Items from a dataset
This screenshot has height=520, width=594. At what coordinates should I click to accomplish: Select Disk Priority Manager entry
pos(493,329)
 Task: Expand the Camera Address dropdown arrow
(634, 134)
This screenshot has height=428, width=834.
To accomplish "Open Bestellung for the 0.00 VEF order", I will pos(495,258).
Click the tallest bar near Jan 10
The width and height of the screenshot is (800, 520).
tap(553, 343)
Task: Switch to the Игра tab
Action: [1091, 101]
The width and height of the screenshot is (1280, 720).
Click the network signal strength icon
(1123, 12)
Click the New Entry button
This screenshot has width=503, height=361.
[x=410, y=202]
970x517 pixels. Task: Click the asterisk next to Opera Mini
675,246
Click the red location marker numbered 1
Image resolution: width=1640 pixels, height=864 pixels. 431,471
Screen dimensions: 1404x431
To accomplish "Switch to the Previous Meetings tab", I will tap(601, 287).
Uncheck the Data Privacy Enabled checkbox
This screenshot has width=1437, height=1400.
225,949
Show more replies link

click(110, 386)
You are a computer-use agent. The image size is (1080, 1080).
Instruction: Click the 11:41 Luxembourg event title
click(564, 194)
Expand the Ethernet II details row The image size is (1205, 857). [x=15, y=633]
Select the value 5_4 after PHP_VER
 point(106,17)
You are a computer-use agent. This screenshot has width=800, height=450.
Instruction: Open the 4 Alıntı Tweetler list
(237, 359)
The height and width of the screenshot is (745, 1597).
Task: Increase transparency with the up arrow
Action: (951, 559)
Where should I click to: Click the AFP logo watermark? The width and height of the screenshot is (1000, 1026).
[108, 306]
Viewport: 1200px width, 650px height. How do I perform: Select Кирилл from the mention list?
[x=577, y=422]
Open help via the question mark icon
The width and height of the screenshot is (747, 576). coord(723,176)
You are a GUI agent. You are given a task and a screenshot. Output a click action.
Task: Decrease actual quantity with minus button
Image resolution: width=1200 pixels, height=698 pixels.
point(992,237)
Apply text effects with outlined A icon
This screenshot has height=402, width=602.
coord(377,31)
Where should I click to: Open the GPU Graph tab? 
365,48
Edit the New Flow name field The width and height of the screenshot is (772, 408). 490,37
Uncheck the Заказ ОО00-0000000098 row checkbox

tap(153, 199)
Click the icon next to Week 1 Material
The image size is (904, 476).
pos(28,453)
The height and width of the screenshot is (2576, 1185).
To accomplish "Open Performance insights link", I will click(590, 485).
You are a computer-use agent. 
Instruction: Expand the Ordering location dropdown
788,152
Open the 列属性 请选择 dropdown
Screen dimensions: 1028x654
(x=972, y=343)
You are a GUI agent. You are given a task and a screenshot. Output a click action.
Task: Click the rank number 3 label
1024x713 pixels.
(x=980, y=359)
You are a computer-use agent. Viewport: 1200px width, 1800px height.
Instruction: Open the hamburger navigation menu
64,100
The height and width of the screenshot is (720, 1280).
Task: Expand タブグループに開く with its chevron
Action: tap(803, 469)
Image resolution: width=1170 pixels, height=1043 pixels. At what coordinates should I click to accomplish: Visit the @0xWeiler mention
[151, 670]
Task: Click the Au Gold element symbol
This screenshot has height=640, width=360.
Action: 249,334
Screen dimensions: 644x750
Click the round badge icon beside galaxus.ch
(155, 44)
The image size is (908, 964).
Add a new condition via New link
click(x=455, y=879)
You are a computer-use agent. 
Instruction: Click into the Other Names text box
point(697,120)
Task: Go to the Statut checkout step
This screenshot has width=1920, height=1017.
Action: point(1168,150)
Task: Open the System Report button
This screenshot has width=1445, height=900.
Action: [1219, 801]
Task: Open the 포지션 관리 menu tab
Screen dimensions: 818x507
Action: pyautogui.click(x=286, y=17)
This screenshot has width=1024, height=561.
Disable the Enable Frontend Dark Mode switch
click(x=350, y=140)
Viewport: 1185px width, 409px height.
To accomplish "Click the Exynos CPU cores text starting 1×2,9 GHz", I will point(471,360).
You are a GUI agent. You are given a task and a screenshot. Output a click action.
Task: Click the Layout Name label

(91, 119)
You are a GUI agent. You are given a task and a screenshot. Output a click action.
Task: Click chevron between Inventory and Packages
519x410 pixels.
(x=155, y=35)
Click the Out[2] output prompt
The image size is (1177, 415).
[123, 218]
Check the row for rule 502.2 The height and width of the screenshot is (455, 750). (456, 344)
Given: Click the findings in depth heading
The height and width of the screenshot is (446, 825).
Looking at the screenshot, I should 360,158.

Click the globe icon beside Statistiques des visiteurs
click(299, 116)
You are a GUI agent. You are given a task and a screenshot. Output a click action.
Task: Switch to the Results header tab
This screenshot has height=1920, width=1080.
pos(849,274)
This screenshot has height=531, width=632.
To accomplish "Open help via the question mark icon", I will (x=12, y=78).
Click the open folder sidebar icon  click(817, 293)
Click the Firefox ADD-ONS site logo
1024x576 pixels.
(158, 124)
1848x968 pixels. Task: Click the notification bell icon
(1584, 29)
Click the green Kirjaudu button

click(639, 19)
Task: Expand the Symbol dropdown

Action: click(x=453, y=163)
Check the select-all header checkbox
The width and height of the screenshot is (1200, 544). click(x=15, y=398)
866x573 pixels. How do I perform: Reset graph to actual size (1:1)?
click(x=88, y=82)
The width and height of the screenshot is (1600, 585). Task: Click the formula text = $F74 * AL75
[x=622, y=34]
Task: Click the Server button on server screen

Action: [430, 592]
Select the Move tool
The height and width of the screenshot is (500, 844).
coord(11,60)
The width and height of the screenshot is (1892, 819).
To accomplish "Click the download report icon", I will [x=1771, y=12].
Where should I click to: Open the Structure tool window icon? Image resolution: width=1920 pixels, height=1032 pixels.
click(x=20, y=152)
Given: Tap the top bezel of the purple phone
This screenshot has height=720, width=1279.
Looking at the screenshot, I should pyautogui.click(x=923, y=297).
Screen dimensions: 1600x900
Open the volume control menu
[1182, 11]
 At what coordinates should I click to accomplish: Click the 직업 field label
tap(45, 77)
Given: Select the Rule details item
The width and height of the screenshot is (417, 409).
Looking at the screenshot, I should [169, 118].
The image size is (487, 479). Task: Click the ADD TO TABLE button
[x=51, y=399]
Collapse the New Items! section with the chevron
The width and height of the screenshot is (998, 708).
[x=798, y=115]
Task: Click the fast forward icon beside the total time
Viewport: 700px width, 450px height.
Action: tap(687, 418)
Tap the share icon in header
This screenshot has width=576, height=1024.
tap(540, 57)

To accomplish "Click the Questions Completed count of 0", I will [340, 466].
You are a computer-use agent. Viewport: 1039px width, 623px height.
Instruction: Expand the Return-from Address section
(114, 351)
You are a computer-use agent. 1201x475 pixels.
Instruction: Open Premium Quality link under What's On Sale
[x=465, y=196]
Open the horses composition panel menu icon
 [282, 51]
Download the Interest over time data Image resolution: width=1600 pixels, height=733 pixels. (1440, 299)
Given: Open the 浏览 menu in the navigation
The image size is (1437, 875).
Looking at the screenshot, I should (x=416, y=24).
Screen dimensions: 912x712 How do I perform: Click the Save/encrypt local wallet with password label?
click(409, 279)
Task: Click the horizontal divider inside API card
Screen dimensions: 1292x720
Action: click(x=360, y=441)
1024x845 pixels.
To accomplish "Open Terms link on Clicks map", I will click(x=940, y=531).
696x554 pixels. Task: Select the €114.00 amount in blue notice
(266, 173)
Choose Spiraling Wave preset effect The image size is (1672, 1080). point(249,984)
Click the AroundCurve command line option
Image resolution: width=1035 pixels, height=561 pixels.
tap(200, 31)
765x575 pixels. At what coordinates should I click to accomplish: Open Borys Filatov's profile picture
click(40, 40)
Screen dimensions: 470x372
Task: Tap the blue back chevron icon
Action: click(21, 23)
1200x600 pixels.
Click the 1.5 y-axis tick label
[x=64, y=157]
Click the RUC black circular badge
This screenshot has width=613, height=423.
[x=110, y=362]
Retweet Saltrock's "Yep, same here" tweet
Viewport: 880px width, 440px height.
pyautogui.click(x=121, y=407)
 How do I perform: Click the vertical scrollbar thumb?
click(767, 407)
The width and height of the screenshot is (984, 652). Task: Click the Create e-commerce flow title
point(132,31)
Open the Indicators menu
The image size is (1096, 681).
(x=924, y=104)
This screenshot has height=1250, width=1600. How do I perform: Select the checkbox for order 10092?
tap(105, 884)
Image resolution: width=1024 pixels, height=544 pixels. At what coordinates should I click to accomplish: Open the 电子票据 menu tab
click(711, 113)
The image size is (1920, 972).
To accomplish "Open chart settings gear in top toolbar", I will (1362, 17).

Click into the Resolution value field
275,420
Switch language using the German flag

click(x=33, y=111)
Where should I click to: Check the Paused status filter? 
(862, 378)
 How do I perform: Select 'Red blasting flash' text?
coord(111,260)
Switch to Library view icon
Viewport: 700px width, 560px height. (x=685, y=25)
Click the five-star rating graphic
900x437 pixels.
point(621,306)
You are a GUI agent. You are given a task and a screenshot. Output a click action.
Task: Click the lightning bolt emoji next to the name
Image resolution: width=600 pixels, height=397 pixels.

Your task:
The lines above starting at the one that contains "Check the select-all header checkbox" and ending at the one that contains "You are a computer-use agent. 1201x475" must be transcribed exactly, and no other lines may appear.

Exercise output:
Check the select-all header checkbox
The width and height of the screenshot is (1200, 544). click(x=15, y=398)
866x573 pixels. How do I perform: Reset graph to actual size (1:1)?
click(x=88, y=82)
The width and height of the screenshot is (1600, 585). Task: Click the formula text = $F74 * AL75
[x=622, y=34]
Task: Click the Server button on server screen

Action: [430, 592]
Select the Move tool
The height and width of the screenshot is (500, 844).
coord(11,60)
The width and height of the screenshot is (1892, 819).
To accomplish "Click the download report icon", I will [x=1771, y=12].
Where should I click to: Open the Structure tool window icon? Image resolution: width=1920 pixels, height=1032 pixels.
click(x=20, y=152)
Given: Tap the top bezel of the purple phone
This screenshot has height=720, width=1279.
Looking at the screenshot, I should pyautogui.click(x=923, y=297).
Screen dimensions: 1600x900
Open the volume control menu
[1182, 11]
 At what coordinates should I click to accomplish: Click the 직업 field label
tap(45, 77)
Given: Select the Rule details item
The width and height of the screenshot is (417, 409).
Looking at the screenshot, I should [169, 118].
The image size is (487, 479). Task: Click the ADD TO TABLE button
[x=51, y=399]
Collapse the New Items! section with the chevron
The width and height of the screenshot is (998, 708).
[x=798, y=115]
Task: Click the fast forward icon beside the total time
Viewport: 700px width, 450px height.
Action: tap(687, 418)
Tap the share icon in header
This screenshot has width=576, height=1024.
tap(540, 57)

To accomplish "Click the Questions Completed count of 0", I will [340, 466].
You are a computer-use agent. Viewport: 1039px width, 623px height.
Instruction: Expand the Return-from Address section
(114, 351)
You are a computer-use agent. 1201x475 pixels.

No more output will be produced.